5.3.1.2 Sub-theme 2: Personal understandings of intercultural awareness
Based on their individual cultural backgrounds, it is of great interest to explore the participants’ perceptions of intercultural awareness from their personal and
professional perspectives. Here are some profound remarks from both staff and student participants:
It’s extremely complicated. It is that knowledge and ability people have, to deal with all of the non-linguistic or extra-linguistic ways that we
communicate with each other. But it’s the broader context of meaning, and how human beings get meaning across to each other – or fail to get
meaning across to each other. It’s the awareness of that broader world of meaning that I think is intercultural awareness. (Staff 5)
It is acknowledged that there are different cultures out there, knowing how to handle them, as in meeting different people, and also just being open to learning about different cultures and how they work in their particular cultures. (Student 5)
Because there is growing globalisation, it’s important to have an awareness of other cultures. As a school teacher, especially, I have students from other countries in my classroom, and being aware of their culture is important. (Student 6)

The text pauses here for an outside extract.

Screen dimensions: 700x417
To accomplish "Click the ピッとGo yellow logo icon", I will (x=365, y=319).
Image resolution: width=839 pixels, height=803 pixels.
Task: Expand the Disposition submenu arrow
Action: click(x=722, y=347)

Additionally, it is worth mentioning that one of the student participants
demonstrated his/her interpretation of intercultural awareness vividly by quoting a Native American proverb as follows:
‘Walk a mile in my shoes’ – putting yourself in the shoes of someone else, and that’s always a difficult thing to do, but one of the big things is to open your heart, and to be open to the possibility of differences, and not being closed to the view that my way is right, and therefore your way is wrong. (Student 7)
A person is a person and a human first and foremost. Hence, that’s what intercultural awareness is – it’s by recognising what basic humanness is, and that everything else is informed by experiences, and putting them on an equal level rather than in a hierarchical position. (Student 8)
5.3.1.3 Sub-theme 3: Acculturation
A further sub-theme within Theme 1 is acculturation. Acculturation is now a term commonly used in discussions about immigrants and refugees. In its simplest sense, acculturation is the dual process of cultural and psychological change that takes place as a result of contact between two or more cultural groups and their individual members (Berry, 2005). Similarly, Gibson (2001) states that
acculturation refers to changes that take place as a result of contact with culturally dissimilar people, groups, and social influence.
Two aspects this sub-theme emerged from the qualitative data analysis: cultural background and upbringing, and social and cultural challenges of inclusion. 5 of the 25 participants acknowledged that their multicultural upbringing played an important role in forming their views on intercultural awareness. Participants in the interview described different ways that people behave and think, and practise their cultures. One staff participant believed that “things that are of different significance to groups of people” (Staff 2). Two other student participants also stressed this point by stating the following:
Being brought up in a different culture and society gives people a whole different worldview, a whole different lens on reality, and so that informs the way that people do things in the culture in which they grow up. (Student 4)
You have to be alert to the fact that people might think or feel differently from you, because of their past experiences, and because their society is different from yours. (Student 7)
Other significant aspects of acculturation were the social and cultural challenges of inclusion. In this study, both staff and student participants who were not born in
Australia, mentioned their experiences of being discriminated against by people from other cultural backgrounds. One staff participant was discriminated against because of who she was when she was little.